Nos paso por una oquedad y encendió una linterna cuadrada blanca y verde, con un asa. Es extraño que recuerde mejor la linterna que lo que nos mostró nuestro cicerone. Corría un regato y la rocas eran blancas, como de cuarzo. El hombre caminaba delante nuestro alumbrando con el farol y marcándonos el camino, no nos decalabrásemos con un roca. Cuando alcanzamos una especie de sala en la que pudimos ponernos erguidos, nos relató la historia con acento y dicción de Ossa de Montiel:

—En esta cueva estuvo Quijote escondido tres días porque lo querían matar los montesinos. Aquí mismo. —remarcó.

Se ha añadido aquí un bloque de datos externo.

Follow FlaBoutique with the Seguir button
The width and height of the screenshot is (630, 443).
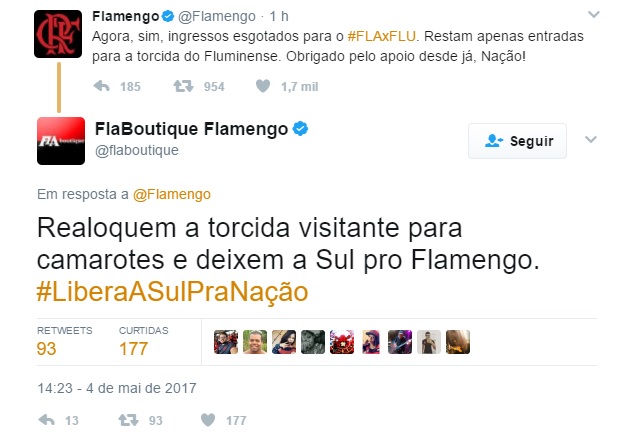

El episodio en la novela cuenta que Don Quijote fue bajado a la cueva por Sancho y un estudiante. Allí, relató el hidalgo cuando lo sacaron, había visto al primo y amigo de Montesinos, Durandarte, el cual yacía en carne y hueso en un sepulcro de mármol debido a un encantamiento del mago Merlín. Dijo que también estaban allí encantados Belerma, dama de Durandarte; su escudero, Guadiana, convertido en río, y otros muchos amigos y parientes de Durandarte convertidos en lagunas. Montesinos, por aquí, son los que hacen monte: los leñadores.

—¿Está usted seguro? —le cuestioné.

—¡Seguro del todo! —afirmó— Yo no lo he visto, pero mi abuelo conoció a uno de los montesinos que querían matar a Quijote. Era de Alhambra y le contó la historia bien contada.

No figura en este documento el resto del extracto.